The National Alliance on Mental Illness continues to lobby the FCC on routing calls to the 988 Suicide and Crisis Lifeline. In a docket 18-336 filing Wednesday, NAMI recapped a meeting with FCC Chairwoman Jessica Rosenworcel's office at which it urged the agency to require 988 calls to be routed to the call center closest to the call's physical location and not based on area code. It also pushed for the agency to convene relevant stakeholders to discuss solutions to outstanding issues. It has repeatedly pressed the FCC on these items (see 2301180030 and 2304280046).
The FCC's precision ag task force will convene Jan. 31 at 10 a.m. EST in person for its first meeting of its rechartered term, said a public notice Wednesday in docket 19-329. The task force will meet to introduce members, review the group's duties, and begin discussing strategies to advance broadband deployment on agricultural lands and promote precision ag. The notice also announced task force membership. Michael Adelaine, South Dakota State University chief information officer emeritus, was appointed chair. The previous chair was Teddy Bekele, Land O'Lakes chief technology officer.
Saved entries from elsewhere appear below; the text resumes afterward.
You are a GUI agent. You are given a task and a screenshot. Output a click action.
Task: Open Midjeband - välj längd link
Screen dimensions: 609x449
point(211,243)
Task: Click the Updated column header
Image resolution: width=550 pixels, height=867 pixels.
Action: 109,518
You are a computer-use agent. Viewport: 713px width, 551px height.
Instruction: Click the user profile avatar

Verizon warned in an SEC filing Wednesday it will take a $5.8 billion impairment charge in Q4 reflecting "secular declines" in its Business Group. An “impairment test determined that the fair value of the Business reporting unit was less than its carrying value," Verizon said. The carrier is slated to release Q4 results Tuesday.
NTCA and ACA Connects urged the Advisory Council on Historic Preservation Tuesday to adopt the FCC's proposal to amend a 2017 rule simplifying the historic preservation review process for communications providers. Streamlining the review process will give providers more flexibility when seeking to deploy federally funded broadband infrastructure, the groups said in a news release. The will ensure providers can "utilize game-changing broadband funding" to "more effectively and efficiently" close the digital divide, ACA Connects President-CEO Grant Spellmeyer said. It's "critical to balance important historic preservation considerations and minimizing burdens and delays in network construction," said NTCA Executive Vice President Mike Romano.
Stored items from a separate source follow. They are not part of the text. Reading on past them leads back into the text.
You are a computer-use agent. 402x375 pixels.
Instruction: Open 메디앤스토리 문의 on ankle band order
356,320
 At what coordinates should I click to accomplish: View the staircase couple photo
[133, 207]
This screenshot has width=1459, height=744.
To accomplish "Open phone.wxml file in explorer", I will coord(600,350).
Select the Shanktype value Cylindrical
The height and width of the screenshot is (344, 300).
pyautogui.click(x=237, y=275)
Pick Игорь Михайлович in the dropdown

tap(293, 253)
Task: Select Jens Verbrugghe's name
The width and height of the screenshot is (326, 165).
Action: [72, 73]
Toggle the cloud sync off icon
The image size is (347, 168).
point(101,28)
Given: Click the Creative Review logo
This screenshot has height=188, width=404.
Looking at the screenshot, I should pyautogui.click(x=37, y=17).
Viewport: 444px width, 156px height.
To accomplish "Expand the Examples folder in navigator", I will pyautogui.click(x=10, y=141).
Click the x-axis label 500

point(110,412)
The rule requiring covered 988 service providers and originating service providers to report outages that potentially affect the 988 suicide and crisis Lifeline becomes effective Feb. 15, according to a notice for Tuesday's Federal Register. Notifications must go to the FCC network outage reporting system, the Substance Abuse and Mental Health Services Administration, the Department of Veterans Affairs and the 988 Lifeline administrator. The FCC approved a 988 outage reporting order 4-0 in July (see 2307200041).